== Teks Kutipan

Nyaman tanpa iklan. Langganan BisnisPro

2018, Tahun Kebangkitan Bisnis Toserba

Berbeda dengan tahun lalu, kinerja bisnis department store pada 2018 mulai menunjukkan gejala-gejala pertumbuhan positif, khususnya bagi segmen toko serba ada (toserba) yang membidik konsumen kelas menengah-atas.

Bisnis.com, JAKARTA — Berbeda dengan tahun lalu, kinerja bisnis department store pada 2018 mulai menunjukkan gejala-gejala pertumbuhan positif, khususnya bagi segmen toko serba ada (toserba) yang membidik konsumen kelas menengah-atas.

Chief Executive Officer (CEO) SOGO Sherry Sjiamsuri mengatakan, pertumbuhan penjualan SOGO pada selama semester I/2018 berhasil mencapai 12,8%. Lonjakan pertumbuhan tersebut cukup signifikan, karena selama tiga tahun berturut-turut, toserba ini hanya membukukan pertumbuhan penjualan 7%—8%.

"Meski memang [kinerja SOGO] lagi berat, tetapi dengan tetap berusaha, dan program-program kolaboratif kami bisa tumbuh 12,8%," kata Sherry kepada Bisnis.com,  belum lama ini.

Dia menjelaskan, pertumbuhan selama semester I/2018 didukung oleh meningkatnya pendapatan masyarakat dan dibarengi dengan banyaknya momentum libur, sehingga menarik masyarakat untuk berbelanja lebih sering.

Pada paruh kedua tahun ini, Sherry mengatakan, perusahaan yang dipimpinnya akan tetap berusaha mempertahankan pertumbuhan dua digit tersebut. Oleh karena itu, SOGO akan memanfaatkan momentum pertumbuhan semester II/2018.

"Paling tidak akan tetap sama, karena pada Agustus ada Asian Games, Hari Ulang Tahun Ke-73 Republik Indonesia, lalu pada Oktober nanti ada Big Sales, November itu juga ada persiapan libur Hari Raya Natal 2018 dan Tahun Baru 2018," paparnya.

Lebih lanjut, Sherry menjelaskan, pertumbuhan pada paruh kedua tidak hanya akan terfokus pada bebebrapa segmen produk.  "Jadi kami kira akan bercampur dan merata, semua [segmen] akan tumbuh, seperti kosmetik, pakaian, perlengkapan rumah tangga.”

Pada kesempatan yang berbeda, CEO Metro Raj Kaul mengatakan, pertumbuhan penjualan Metro telah bergerak ke arah yang lebih baik. "Kami mendapat pertumbuhan positif tahun ini, dan bahkan kami telah berpindah ke pertumbuhan double digit," ungkapnya.

Raj menjelaskan, pertumbuhan tersebut dialami hampir di setiap segmen produk, yakni pakaian wanita, pakaian pria, sepatu dan kosmetik.

====

▸ Tugas Anda:
Salin tanpa mengubah satu huruf pun bagian dari artikel tentang bisnis toserba tahun 2018, mulai dari kata-kata yang memuat "Chief Executive Officer" dan berhenti setelah "berbelanja lebih sering.". Entri-entri ini diambil dari sumber lain.

== Informasi yang Diberikan

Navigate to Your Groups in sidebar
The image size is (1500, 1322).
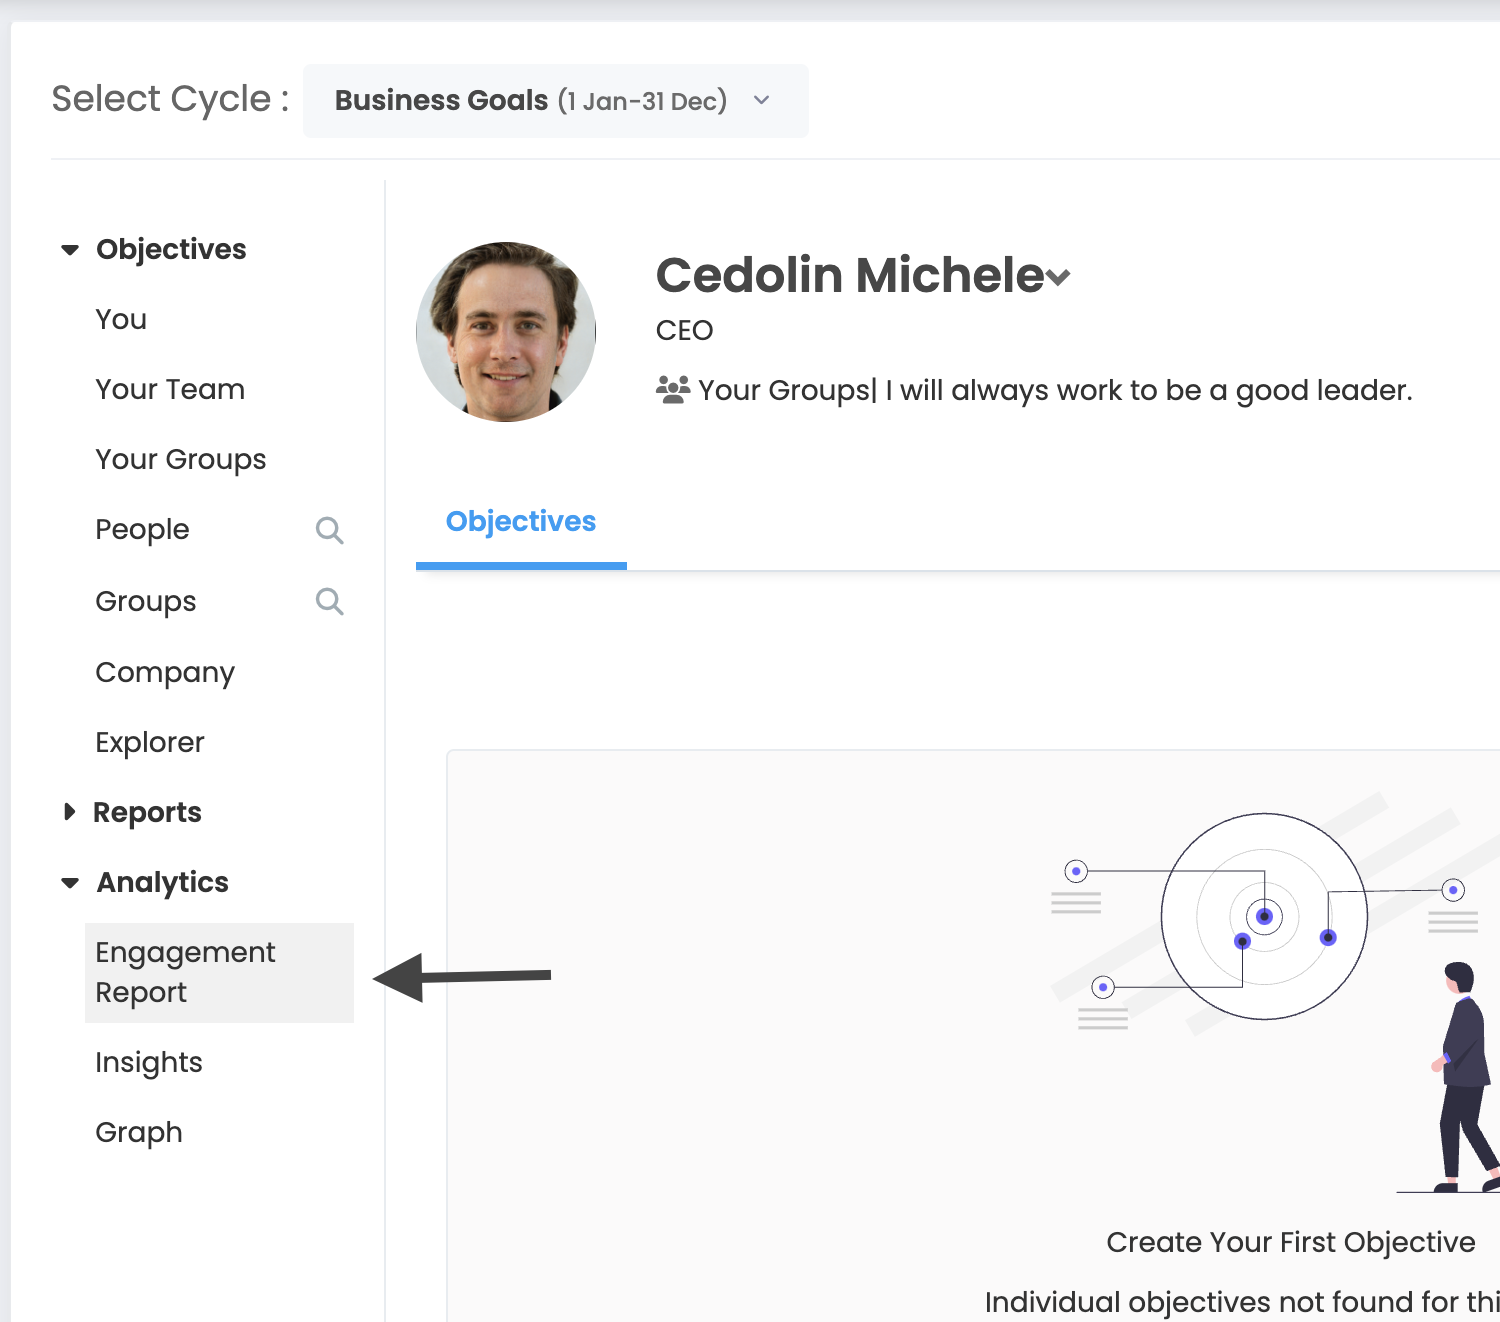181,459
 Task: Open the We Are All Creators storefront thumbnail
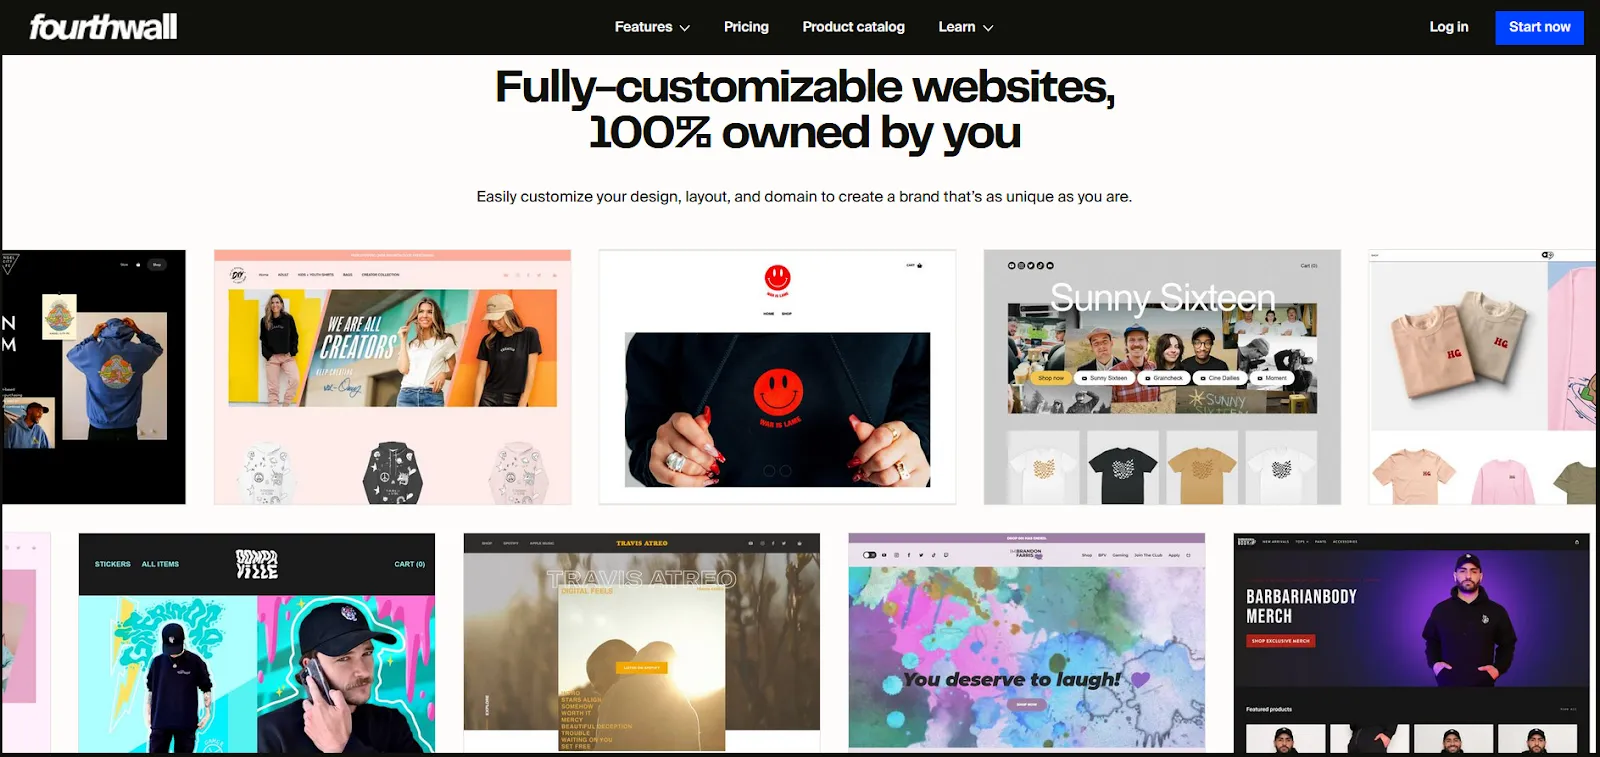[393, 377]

====

▸ Jawaban:
Chief Executive Officer (CEO) SOGO Sherry Sjiamsuri mengatakan, pertumbuhan penjualan SOGO pada selama semester I/2018 berhasil mencapai 12,8%. Lonjakan pertumbuhan tersebut cukup signifikan, karena selama tiga tahun berturut-turut, toserba ini hanya membukukan pertumbuhan penjualan 7%—8%.

"Meski memang [kinerja SOGO] lagi berat, tetapi dengan tetap berusaha, dan program-program kolaboratif kami bisa tumbuh 12,8%," kata Sherry kepada Bisnis.com,  belum lama ini.

Dia menjelaskan, pertumbuhan selama semester I/2018 didukung oleh meningkatnya pendapatan masyarakat dan dibarengi dengan banyaknya momentum libur, sehingga menarik masyarakat untuk berbelanja lebih sering.